Liu became a member of the CCP Central Committee in 2013, when he became a deputy director of the National Development and Reform Commission, as well as the director of the Office of the Central Leading Group for Financial and Economic Affairs. During this period, he advised CCP general secretary Xi Jinping on economic affairs, and was considered a primary architect of Xi's economic policies. He was promoted to the Politburo in 2017 and became a vice premier in 2018, where he continued to take on economic policies and also became the top trade negotiator with the United States due to the China–United States trade war. Liu retired from the Politburo in 2022, and stepped down from vice premiership in 2023.
He has published widely on macroeconomics, Chinese industrial and economic development policy, new economic theory and the information industry, writing five books and over 200 articles.[1][4]
Liu briefly worked as a researcher in the Development Research Center of the State Council between 1986 and 1987.[1] Afterwards, he worked as a deputy director of the Research Office of the State Planning Commission, and later a deputy director of the Industrial Policy and Long-term Planning Department of the Commission between 1987 and 1998.[1] Between the years of 1998 and 2001, he serves as the executive deputy director of the State Information Center, and concurrently the chairman of the China Economic Information Company.[1] He was a deputy director at the State Council Information Office (SCIO) between 2001 and 2003, in charge of e-commerce and international cooperation.[1]
Liu became a deputy director of the Central Leading Group for Financial and Economic Affairs in 2003, a position he served until 2011, where he was responsible for macro-economic policy planning and drafting speeches for CCP general secretary Hu Jintao during the Central Economic Work Conference.[1] He briefly returned to the Development Research Center between 2011 and 2013, where he served as the CCP secretary and deputy director.[1]

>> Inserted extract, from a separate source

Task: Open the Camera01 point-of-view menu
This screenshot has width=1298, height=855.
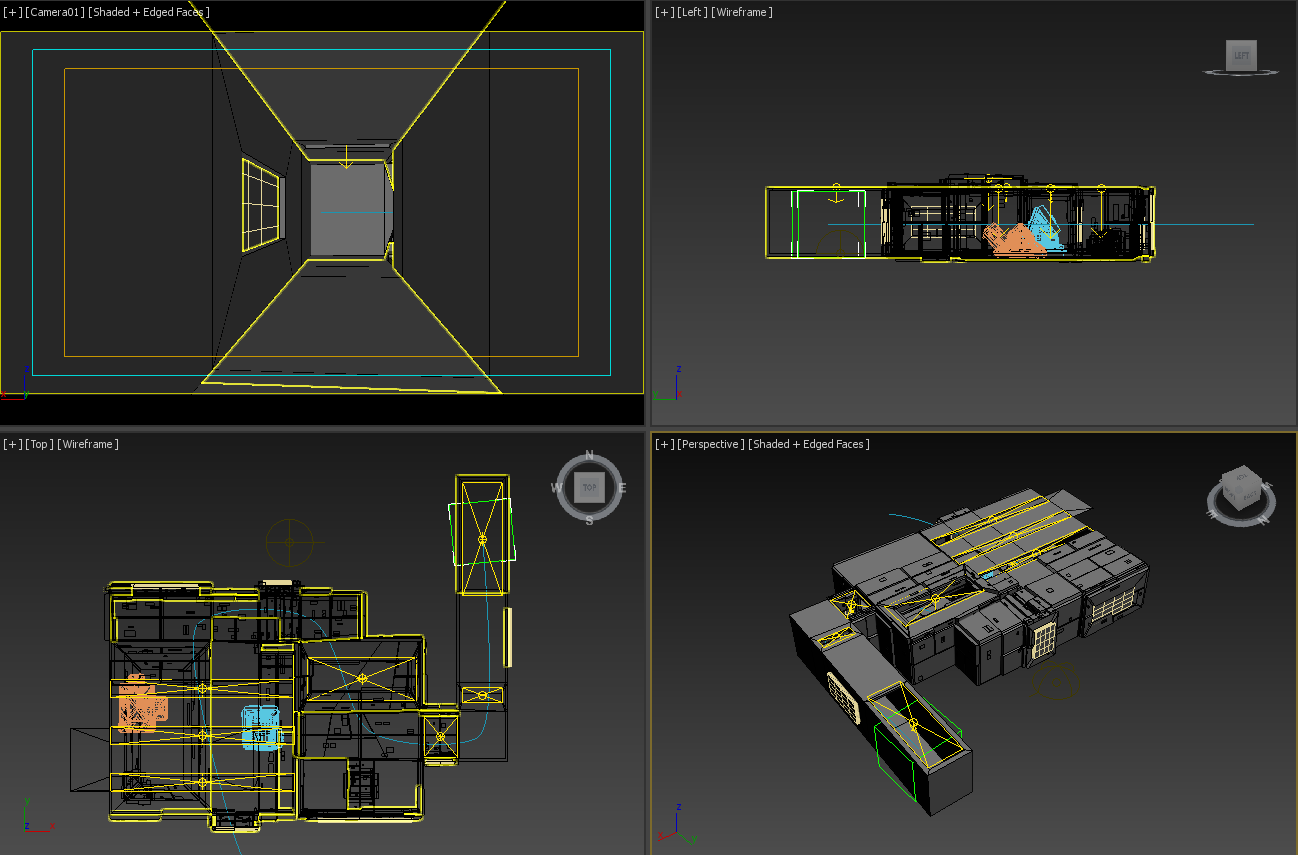Action: 54,12
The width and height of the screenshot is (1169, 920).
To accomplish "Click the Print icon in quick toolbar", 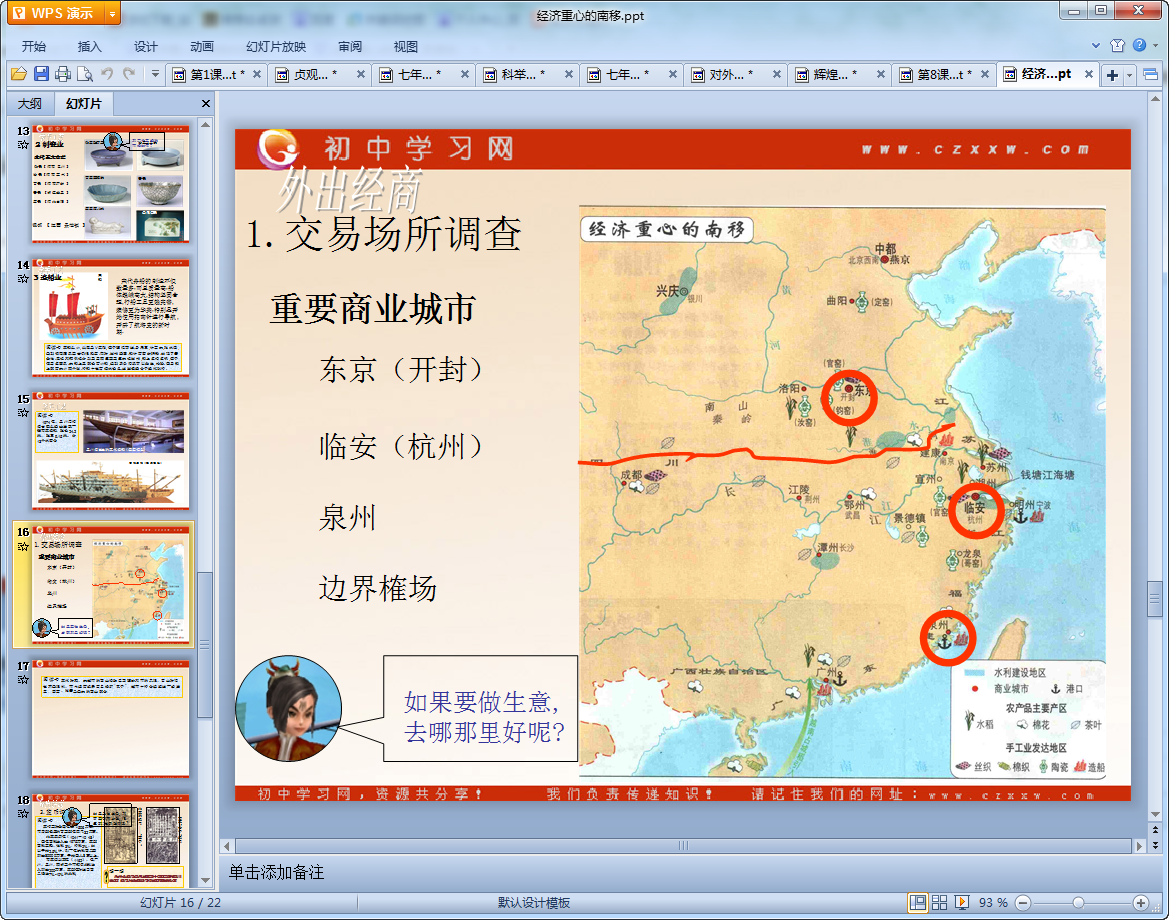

In 2013, he became a member of the CCP Central Committee, and was appointed as a deputy director and CCP secretary of the National Development and Reform Commission, serving in that office until 2018.[1] He also became the director of the Office of the Central Leading Group for Financial and Economic Affairs, which was later upgraded to a commission in 2018.[1] During this time, Liu began advising CCP general secretary Xi Jinping on a series of economic initiatives, and was believed to be one of the primary architects of Chinese economic policy at the time. He has been described as "one of the technocrats that Xi Jinping trusts a great deal".[5] He was the chief drafter of the communiqué at the Third Plenum of the 18th National CCP Congress, which promised to give "market forces" a "decisive" role in allocating resources.[1]